#### ENTRIES ####

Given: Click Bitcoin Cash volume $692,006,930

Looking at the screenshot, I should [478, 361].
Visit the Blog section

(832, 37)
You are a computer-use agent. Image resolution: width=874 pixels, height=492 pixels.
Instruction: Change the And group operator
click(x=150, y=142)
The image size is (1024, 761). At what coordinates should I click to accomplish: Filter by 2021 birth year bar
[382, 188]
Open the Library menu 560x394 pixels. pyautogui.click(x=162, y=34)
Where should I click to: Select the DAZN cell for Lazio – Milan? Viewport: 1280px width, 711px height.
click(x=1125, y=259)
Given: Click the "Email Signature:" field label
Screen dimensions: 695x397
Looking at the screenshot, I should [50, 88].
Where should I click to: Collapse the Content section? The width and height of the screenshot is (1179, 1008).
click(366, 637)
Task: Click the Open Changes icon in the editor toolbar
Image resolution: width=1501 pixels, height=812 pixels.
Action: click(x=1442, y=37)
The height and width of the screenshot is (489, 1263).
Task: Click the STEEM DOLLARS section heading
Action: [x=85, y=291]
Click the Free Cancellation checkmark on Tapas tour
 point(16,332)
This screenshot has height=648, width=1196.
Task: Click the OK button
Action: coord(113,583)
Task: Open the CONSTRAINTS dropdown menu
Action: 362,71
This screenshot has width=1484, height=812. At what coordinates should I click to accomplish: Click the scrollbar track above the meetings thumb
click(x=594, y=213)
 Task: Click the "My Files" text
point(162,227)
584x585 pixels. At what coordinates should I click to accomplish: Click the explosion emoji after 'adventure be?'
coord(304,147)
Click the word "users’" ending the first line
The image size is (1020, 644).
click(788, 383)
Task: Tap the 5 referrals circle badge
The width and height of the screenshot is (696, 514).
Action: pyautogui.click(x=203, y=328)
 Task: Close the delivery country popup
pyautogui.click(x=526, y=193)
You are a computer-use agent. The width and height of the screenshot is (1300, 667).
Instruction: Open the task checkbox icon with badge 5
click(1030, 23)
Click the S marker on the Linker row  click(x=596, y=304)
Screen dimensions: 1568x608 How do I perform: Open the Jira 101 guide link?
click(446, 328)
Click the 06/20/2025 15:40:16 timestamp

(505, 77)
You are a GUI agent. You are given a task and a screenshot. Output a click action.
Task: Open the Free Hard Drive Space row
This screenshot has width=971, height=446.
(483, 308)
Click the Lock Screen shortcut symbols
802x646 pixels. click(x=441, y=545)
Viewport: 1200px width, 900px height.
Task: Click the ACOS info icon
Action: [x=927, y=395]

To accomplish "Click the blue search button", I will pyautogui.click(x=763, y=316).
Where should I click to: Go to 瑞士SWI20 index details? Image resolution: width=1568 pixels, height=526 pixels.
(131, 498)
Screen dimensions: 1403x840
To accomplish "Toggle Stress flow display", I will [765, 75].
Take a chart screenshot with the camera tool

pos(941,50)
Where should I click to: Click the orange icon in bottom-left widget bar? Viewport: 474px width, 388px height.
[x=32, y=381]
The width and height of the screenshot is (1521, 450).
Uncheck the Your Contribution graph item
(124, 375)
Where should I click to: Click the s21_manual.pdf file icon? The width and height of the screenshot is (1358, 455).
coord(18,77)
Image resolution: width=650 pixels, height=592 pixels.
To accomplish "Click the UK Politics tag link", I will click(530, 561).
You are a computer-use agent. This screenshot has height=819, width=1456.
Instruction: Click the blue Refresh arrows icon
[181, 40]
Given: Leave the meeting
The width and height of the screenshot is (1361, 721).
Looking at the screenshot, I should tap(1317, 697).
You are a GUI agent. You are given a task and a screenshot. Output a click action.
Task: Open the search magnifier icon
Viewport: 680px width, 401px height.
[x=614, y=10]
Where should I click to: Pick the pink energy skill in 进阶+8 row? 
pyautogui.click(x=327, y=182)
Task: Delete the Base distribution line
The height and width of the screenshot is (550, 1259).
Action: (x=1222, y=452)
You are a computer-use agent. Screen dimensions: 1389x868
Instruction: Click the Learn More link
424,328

####

Copy out each line above that contains the word "dimensions".

Screen dimensions: 695x397
Screen dimensions: 1568x608 How do I perform: Open the Jira 101 guide link?
Screen dimensions: 1403x840
You are a computer-use agent. Screen dimensions: 1389x868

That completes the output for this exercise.